# [Supplied data]
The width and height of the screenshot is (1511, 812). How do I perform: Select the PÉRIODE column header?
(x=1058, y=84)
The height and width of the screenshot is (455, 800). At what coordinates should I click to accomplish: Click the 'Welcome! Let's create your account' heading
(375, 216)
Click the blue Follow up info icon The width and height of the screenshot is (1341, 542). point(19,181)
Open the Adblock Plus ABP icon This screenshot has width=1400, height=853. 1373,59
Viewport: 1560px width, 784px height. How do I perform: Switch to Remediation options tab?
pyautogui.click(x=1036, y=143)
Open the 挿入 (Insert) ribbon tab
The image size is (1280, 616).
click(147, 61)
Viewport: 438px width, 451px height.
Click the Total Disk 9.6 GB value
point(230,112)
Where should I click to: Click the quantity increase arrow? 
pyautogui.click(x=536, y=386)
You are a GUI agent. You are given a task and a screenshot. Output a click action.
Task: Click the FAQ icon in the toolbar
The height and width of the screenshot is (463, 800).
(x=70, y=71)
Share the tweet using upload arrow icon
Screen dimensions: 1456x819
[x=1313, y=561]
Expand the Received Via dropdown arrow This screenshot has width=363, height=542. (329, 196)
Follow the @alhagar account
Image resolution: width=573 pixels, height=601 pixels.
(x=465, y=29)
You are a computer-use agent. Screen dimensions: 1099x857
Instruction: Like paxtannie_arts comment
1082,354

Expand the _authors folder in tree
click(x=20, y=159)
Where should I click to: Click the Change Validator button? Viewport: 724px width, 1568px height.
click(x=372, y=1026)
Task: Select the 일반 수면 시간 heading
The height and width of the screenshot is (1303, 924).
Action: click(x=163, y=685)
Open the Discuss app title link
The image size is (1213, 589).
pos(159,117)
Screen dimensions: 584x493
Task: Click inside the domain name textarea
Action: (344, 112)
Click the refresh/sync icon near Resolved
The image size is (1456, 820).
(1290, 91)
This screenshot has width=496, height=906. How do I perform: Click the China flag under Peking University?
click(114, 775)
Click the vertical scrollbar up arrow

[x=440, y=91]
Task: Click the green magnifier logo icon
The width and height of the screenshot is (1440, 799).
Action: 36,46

# [What is required]
For the string "Follow", go line by line through the material and copy every line that has it.

# [Task output]
Click the blue Follow up info icon The width and height of the screenshot is (1341, 542). point(19,181)
Follow the @alhagar account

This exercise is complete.